The culture of unpaid internships is “paired with a tendency to offer them as informal favours to family friends,” Millington says. “It doesn’t favour anyone from a ‘normal’ background, without the connections or bank of mum and dad to rely on.” Gupta, too, cites internships as a “reason historically marginalised groups are systemically kept out”.
An art history postgraduate student—who describes themselves as “a Queer POC [person of colour]” from a “working-class” background—who did an unpaid internship at Kadist gallery in San Francisco, says that they had to work “two on-campus jobs alongside…on top of a full course load”.
If the art world truly wants to improve social mobility and diversity within its workforce, the persistent culture of the unpaid internship has to stop.
Employers are cautioned against hiring unpaid interns if the internship is seen as free labour, displaces a current employee’s work or is not tied to school credit. They may hire interns to give them experience in the industry, but also pay them minimum wage.
Unpaid internships are legal, despite increasing pressure to outlaw them. However, when the intern is required to do certain work and in return receives expenses, training or similar, they could be considered a worker. If so, the intern has certain statutory employment rights, such as getting paid the minimum wage and holiday pay, which they can enforce.

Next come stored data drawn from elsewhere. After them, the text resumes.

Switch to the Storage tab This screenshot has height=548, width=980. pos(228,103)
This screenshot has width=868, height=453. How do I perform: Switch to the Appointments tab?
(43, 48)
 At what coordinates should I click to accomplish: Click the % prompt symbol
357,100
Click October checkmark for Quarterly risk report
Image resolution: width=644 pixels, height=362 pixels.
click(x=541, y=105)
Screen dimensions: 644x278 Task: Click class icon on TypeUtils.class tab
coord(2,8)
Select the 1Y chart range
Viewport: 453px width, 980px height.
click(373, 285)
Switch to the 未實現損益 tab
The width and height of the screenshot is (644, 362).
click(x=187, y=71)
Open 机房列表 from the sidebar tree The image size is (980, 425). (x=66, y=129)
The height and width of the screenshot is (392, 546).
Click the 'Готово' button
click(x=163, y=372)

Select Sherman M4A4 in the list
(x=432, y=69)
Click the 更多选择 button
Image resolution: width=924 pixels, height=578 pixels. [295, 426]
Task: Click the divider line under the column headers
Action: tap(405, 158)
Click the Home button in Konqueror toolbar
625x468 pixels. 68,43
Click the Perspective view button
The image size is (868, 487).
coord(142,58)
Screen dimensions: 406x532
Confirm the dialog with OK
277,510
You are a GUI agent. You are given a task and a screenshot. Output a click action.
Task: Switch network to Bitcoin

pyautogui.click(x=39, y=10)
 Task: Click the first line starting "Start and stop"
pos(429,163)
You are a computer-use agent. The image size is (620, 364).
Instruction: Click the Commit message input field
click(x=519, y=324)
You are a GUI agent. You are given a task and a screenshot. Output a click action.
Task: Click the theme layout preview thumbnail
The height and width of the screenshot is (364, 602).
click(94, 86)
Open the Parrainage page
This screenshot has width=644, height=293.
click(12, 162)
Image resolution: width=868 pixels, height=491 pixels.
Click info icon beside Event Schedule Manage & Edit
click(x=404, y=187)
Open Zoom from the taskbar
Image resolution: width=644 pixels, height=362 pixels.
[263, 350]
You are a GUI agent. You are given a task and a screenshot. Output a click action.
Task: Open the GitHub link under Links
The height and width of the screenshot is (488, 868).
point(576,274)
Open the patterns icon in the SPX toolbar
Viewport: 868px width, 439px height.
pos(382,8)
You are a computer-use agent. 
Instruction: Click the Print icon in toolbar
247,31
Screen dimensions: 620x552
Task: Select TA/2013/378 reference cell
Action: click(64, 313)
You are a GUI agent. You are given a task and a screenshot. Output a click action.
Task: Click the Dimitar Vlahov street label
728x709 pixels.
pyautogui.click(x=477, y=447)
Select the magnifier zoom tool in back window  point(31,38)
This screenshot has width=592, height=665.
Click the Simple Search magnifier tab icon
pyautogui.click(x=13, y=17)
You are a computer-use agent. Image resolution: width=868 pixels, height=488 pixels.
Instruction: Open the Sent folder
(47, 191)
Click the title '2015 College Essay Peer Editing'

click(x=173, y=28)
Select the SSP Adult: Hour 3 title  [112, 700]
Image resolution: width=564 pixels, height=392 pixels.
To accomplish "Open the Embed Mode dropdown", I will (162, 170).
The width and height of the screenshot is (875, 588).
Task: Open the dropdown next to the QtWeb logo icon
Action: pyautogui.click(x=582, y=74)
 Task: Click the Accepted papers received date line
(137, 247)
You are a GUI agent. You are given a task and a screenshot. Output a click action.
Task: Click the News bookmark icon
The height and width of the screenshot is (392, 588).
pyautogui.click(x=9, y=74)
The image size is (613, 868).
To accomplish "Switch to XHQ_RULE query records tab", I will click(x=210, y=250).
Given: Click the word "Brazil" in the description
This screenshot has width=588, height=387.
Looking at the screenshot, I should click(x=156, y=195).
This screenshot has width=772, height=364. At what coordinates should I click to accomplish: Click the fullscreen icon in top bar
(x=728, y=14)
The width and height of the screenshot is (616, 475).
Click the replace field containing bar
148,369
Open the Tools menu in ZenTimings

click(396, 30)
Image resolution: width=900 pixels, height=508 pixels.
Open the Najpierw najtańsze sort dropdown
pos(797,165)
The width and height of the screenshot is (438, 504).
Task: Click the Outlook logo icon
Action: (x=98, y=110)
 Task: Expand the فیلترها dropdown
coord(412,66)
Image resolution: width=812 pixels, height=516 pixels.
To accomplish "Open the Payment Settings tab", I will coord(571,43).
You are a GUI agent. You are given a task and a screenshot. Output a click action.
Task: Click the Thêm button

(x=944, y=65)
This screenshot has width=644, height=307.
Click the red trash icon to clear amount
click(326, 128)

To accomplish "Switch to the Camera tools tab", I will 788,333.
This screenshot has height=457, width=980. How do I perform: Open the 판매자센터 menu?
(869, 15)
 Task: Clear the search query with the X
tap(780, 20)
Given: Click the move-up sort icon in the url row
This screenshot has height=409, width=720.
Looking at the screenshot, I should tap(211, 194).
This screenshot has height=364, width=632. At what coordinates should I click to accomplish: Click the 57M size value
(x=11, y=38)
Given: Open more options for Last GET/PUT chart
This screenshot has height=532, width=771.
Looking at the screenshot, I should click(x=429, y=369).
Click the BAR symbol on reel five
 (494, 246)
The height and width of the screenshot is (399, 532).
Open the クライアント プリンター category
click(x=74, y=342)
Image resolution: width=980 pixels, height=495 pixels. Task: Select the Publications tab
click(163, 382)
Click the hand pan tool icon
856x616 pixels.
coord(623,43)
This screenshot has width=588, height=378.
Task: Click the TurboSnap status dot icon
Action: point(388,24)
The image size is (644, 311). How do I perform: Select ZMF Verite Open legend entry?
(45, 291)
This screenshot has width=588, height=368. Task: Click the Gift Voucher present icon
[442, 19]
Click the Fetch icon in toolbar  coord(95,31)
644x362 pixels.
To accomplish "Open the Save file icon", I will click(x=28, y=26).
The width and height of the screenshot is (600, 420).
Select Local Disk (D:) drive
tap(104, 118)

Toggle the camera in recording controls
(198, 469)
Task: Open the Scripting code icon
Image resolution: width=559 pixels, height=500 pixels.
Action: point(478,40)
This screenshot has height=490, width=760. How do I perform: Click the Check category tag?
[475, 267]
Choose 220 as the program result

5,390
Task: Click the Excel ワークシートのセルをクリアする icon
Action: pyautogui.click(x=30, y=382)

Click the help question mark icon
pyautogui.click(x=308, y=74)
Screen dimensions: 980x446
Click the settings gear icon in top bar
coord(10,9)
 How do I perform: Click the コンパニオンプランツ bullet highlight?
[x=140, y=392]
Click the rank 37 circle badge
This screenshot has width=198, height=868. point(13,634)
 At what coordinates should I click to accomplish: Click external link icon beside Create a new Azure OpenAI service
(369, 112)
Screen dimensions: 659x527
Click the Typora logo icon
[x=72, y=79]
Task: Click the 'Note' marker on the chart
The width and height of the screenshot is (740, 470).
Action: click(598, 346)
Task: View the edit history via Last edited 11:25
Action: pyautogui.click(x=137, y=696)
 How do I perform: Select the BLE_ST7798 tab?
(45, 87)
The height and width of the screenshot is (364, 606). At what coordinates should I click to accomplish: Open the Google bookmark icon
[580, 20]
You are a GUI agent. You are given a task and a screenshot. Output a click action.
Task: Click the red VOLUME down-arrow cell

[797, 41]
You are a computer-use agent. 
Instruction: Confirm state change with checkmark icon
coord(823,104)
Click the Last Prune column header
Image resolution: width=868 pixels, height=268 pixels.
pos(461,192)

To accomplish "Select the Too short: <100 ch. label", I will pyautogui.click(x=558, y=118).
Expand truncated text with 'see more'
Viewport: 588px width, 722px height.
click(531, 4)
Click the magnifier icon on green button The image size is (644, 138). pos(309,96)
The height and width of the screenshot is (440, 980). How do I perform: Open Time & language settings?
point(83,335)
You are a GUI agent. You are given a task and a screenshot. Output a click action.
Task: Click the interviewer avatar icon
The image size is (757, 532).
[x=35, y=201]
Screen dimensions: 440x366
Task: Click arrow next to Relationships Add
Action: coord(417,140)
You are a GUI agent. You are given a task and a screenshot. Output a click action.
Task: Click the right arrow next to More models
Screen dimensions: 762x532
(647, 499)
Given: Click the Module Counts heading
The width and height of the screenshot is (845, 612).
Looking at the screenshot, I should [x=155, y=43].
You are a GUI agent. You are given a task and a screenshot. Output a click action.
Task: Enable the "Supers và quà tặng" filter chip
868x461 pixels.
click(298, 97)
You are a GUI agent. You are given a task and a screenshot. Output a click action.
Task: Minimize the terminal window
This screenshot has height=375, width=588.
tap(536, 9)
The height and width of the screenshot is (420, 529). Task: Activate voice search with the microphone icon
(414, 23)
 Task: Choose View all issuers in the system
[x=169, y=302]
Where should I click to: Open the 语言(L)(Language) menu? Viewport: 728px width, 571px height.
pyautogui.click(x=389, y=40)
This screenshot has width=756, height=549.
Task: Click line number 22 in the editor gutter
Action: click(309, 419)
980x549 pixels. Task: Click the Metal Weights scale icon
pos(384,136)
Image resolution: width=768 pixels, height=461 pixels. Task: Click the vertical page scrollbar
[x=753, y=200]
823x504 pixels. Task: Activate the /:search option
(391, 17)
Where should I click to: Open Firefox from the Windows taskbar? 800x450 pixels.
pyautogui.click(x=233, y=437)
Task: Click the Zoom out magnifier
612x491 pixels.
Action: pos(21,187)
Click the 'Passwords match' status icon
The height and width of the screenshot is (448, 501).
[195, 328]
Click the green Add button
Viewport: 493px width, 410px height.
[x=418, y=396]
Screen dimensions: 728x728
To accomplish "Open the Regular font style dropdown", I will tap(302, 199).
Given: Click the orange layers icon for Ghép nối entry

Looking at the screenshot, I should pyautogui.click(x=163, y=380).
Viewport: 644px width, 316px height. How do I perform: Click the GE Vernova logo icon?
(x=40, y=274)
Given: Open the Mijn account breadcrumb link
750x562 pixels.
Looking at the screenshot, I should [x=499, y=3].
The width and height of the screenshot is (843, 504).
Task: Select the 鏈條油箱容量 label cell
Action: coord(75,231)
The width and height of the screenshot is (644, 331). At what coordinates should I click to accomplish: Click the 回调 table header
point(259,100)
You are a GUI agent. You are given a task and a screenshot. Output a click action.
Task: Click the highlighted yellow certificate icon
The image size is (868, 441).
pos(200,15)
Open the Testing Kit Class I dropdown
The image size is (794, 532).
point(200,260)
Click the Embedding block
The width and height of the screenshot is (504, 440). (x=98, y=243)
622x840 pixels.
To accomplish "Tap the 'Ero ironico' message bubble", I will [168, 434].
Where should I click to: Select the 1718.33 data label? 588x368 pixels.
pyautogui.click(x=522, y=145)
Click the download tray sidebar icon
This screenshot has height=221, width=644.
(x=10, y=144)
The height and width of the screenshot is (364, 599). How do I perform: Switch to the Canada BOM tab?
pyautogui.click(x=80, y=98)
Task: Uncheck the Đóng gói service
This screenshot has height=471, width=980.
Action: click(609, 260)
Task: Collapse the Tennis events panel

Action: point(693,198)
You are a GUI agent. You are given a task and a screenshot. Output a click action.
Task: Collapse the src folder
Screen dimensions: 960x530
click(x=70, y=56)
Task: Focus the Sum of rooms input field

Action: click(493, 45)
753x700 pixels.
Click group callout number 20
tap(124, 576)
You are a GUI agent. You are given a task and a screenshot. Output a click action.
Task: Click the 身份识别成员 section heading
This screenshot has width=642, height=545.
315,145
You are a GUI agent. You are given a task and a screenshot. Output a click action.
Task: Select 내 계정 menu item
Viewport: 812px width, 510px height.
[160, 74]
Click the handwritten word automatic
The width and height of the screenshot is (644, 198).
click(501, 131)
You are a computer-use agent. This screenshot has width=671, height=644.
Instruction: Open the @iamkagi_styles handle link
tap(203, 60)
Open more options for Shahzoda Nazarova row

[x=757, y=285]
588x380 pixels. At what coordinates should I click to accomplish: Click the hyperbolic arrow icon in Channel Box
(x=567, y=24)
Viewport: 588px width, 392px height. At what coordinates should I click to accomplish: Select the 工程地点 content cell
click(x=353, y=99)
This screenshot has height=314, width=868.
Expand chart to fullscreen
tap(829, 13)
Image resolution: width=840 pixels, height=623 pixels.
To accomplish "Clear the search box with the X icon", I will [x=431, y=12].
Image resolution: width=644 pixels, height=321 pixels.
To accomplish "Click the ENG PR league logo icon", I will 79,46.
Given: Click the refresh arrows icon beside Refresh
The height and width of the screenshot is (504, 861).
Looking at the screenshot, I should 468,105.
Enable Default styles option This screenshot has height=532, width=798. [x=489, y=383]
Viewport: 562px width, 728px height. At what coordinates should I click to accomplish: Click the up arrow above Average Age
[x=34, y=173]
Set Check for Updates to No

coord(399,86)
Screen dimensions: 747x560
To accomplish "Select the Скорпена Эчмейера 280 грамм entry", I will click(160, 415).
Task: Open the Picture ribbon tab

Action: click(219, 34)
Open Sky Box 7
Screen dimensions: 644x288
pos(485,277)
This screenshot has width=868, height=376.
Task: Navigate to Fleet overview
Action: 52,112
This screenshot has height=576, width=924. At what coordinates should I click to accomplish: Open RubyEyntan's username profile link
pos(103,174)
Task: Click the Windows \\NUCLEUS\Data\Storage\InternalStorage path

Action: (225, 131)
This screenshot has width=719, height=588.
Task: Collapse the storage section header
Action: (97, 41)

Interns must be paid if, during the same academic year, the duration of the internship is longer than two consecutive months. Anyone working below this duration is typically not considered an employee and will not be paid. This obligation is specific to student trainees undergoing an introductory internship, initial training or additional initial professional training.
Wages paid to interns should be no less than the rate established by the Statutory Minimum Wage (SMW). But the SMW does not apply to student interns doing work arranged or endorsed by an education institution or work experience students enrolled in a full-time education programme.